-- START OF Data provided --
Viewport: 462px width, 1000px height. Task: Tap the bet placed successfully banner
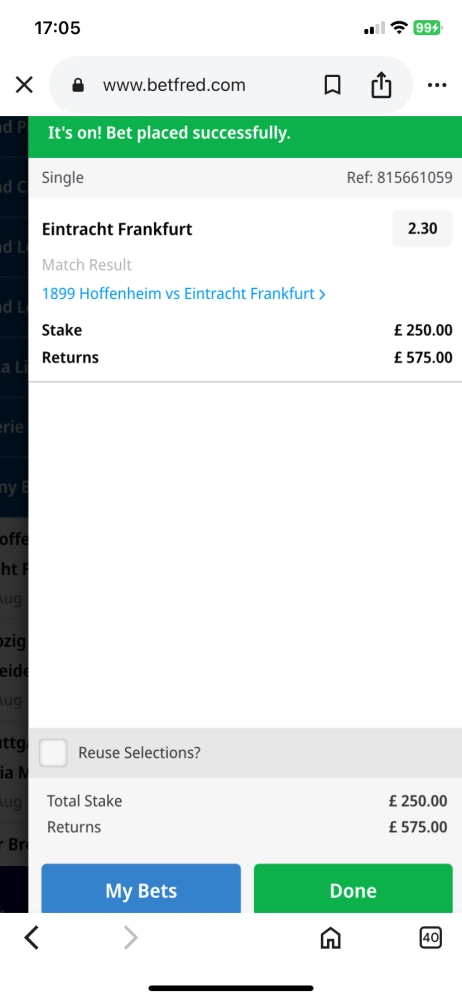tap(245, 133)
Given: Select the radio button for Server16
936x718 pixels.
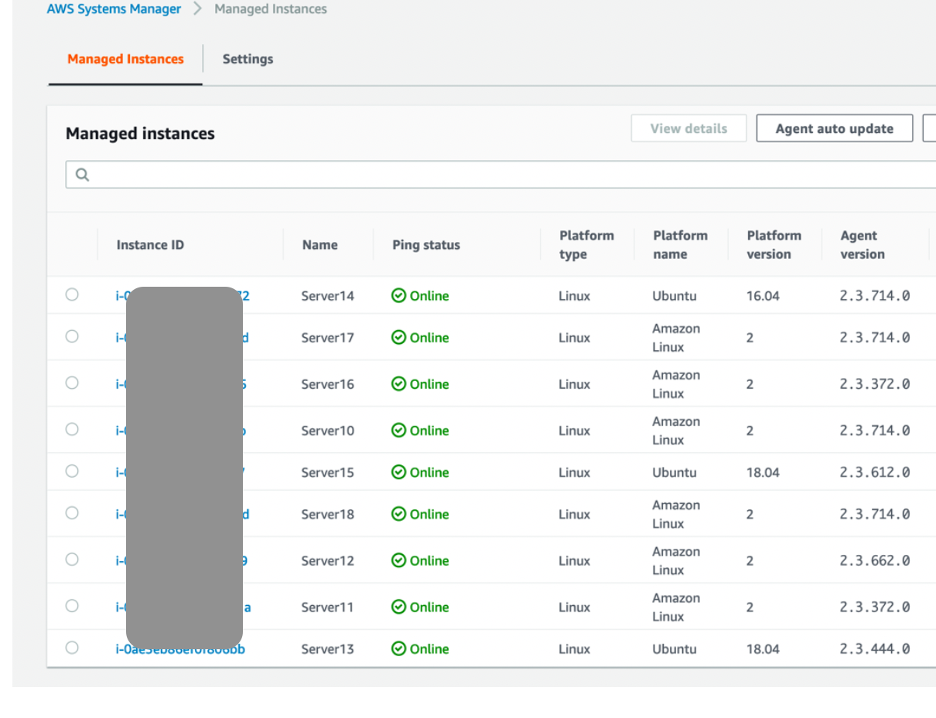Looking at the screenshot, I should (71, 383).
-- END OF Data provided --
Please rewrite the material above, changing "radio button" to "option button" and keeping everything else the same. Leave the pictures out of your answer.

Viewport: 462px width, 1000px height. Task: Tap the bet placed successfully banner
tap(245, 133)
Given: Select the option button for Server16
936x718 pixels.
Looking at the screenshot, I should (71, 383).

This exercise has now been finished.